+++ Material for this task

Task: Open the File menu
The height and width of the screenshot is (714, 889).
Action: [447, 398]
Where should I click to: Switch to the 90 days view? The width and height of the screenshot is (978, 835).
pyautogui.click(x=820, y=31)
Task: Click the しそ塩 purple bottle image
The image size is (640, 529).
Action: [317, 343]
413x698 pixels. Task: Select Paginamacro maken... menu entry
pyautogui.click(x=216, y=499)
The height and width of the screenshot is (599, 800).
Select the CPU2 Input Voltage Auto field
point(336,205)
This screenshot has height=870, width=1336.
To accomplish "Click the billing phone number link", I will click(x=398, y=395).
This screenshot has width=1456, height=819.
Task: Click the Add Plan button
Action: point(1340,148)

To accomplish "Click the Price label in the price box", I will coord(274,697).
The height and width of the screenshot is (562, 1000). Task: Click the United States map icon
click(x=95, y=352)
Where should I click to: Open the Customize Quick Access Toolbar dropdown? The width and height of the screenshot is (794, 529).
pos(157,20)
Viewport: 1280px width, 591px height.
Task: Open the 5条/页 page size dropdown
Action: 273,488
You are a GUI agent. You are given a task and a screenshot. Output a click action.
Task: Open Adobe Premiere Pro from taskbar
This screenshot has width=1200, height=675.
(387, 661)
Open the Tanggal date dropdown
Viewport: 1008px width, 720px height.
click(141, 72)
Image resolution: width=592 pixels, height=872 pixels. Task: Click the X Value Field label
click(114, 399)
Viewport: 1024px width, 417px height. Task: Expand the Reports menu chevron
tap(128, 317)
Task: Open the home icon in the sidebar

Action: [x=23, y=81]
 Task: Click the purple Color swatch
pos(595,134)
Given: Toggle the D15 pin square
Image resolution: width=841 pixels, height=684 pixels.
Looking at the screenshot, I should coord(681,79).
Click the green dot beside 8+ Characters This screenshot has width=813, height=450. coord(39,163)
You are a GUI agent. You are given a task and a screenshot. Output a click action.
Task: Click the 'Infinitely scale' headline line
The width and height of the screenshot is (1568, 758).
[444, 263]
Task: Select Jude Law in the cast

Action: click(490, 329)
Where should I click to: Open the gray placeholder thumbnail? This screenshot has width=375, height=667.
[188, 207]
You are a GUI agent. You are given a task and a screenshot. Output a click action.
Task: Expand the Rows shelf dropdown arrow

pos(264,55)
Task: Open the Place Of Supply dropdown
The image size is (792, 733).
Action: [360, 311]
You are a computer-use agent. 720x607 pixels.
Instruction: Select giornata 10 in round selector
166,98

++++++

Exercise goal:
Could the entire listing be reproduced without any alteration?

Solution to the problem:
Task: Open the File menu
The height and width of the screenshot is (714, 889).
Action: [447, 398]
Where should I click to: Switch to the 90 days view? The width and height of the screenshot is (978, 835).
pyautogui.click(x=820, y=31)
Task: Click the しそ塩 purple bottle image
The image size is (640, 529).
Action: [317, 343]
413x698 pixels. Task: Select Paginamacro maken... menu entry
pyautogui.click(x=216, y=499)
The height and width of the screenshot is (599, 800).
Select the CPU2 Input Voltage Auto field
point(336,205)
This screenshot has height=870, width=1336.
To accomplish "Click the billing phone number link", I will click(x=398, y=395).
This screenshot has width=1456, height=819.
Task: Click the Add Plan button
Action: point(1340,148)

To accomplish "Click the Price label in the price box", I will coord(274,697).
The height and width of the screenshot is (562, 1000). Task: Click the United States map icon
click(x=95, y=352)
Where should I click to: Open the Customize Quick Access Toolbar dropdown? The width and height of the screenshot is (794, 529).
pos(157,20)
Viewport: 1280px width, 591px height.
Task: Open the 5条/页 page size dropdown
Action: 273,488
You are a GUI agent. You are given a task and a screenshot. Output a click action.
Task: Open Adobe Premiere Pro from taskbar
This screenshot has width=1200, height=675.
(387, 661)
Open the Tanggal date dropdown
Viewport: 1008px width, 720px height.
click(141, 72)
Image resolution: width=592 pixels, height=872 pixels. Task: Click the X Value Field label
click(114, 399)
Viewport: 1024px width, 417px height. Task: Expand the Reports menu chevron
tap(128, 317)
Task: Open the home icon in the sidebar

Action: [x=23, y=81]
 Task: Click the purple Color swatch
pos(595,134)
Given: Toggle the D15 pin square
Image resolution: width=841 pixels, height=684 pixels.
Looking at the screenshot, I should coord(681,79).
Click the green dot beside 8+ Characters This screenshot has width=813, height=450. coord(39,163)
You are a GUI agent. You are given a task and a screenshot. Output a click action.
Task: Click the 'Infinitely scale' headline line
The width and height of the screenshot is (1568, 758).
[444, 263]
Task: Select Jude Law in the cast

Action: click(490, 329)
Where should I click to: Open the gray placeholder thumbnail? This screenshot has width=375, height=667.
[188, 207]
You are a GUI agent. You are given a task and a screenshot. Output a click action.
Task: Expand the Rows shelf dropdown arrow

pos(264,55)
Task: Open the Place Of Supply dropdown
The image size is (792, 733).
Action: [360, 311]
You are a computer-use agent. 720x607 pixels.
Instruction: Select giornata 10 in round selector
166,98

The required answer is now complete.